> **Supplied data**:

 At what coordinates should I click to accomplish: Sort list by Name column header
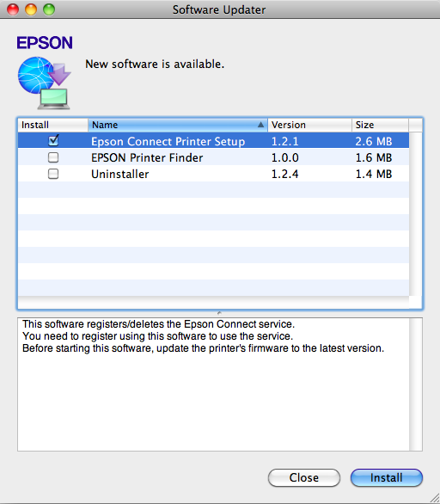pos(178,125)
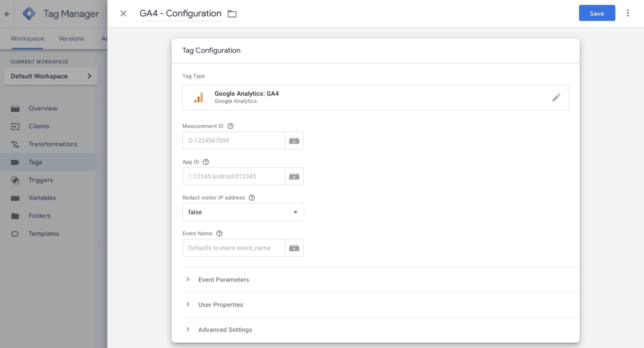The image size is (644, 348).
Task: Click the Default Workspace selector
Action: tap(50, 76)
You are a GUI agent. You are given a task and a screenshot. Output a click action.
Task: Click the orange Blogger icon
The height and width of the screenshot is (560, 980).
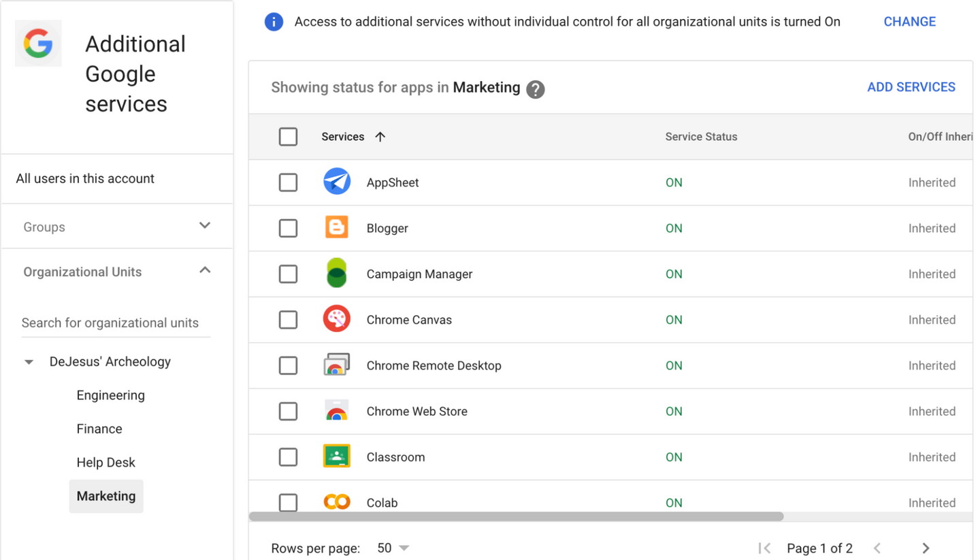(x=336, y=228)
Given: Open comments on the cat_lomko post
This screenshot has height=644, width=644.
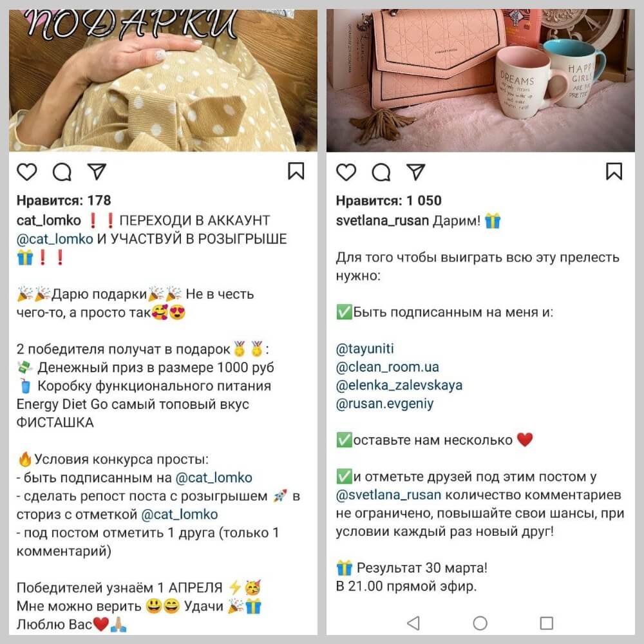Looking at the screenshot, I should (x=62, y=172).
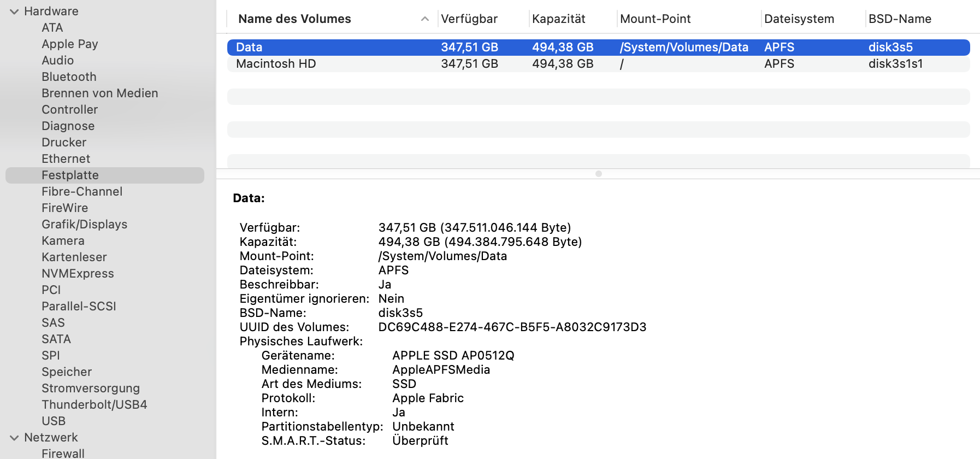The width and height of the screenshot is (980, 459).
Task: Select Festplatte in the sidebar
Action: pyautogui.click(x=70, y=175)
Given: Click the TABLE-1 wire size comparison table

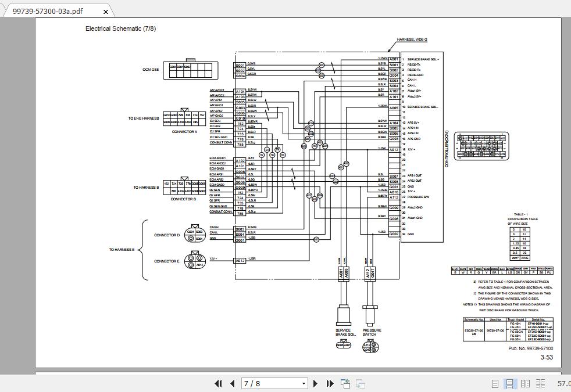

> **Work to be completed**: Give back each of the records above word for word, apart from the pictures.

> **Solution to the exercise**:
 At what coordinates should I click to accomplish: Sort list by Name column header
pos(178,125)
The image size is (644, 348).
Task: Click the Default Workspace selector
Action: tap(50, 76)
You are a GUI agent. You are given a task and a screenshot. Output a click action.
Task: Click the orange Blogger icon
The height and width of the screenshot is (560, 980).
(x=336, y=228)
Given: Open comments on the cat_lomko post
This screenshot has height=644, width=644.
Looking at the screenshot, I should (x=62, y=172).
The width and height of the screenshot is (980, 459).
Task: Select Festplatte in the sidebar
Action: pyautogui.click(x=70, y=175)
Given: Click the TABLE-1 wire size comparison table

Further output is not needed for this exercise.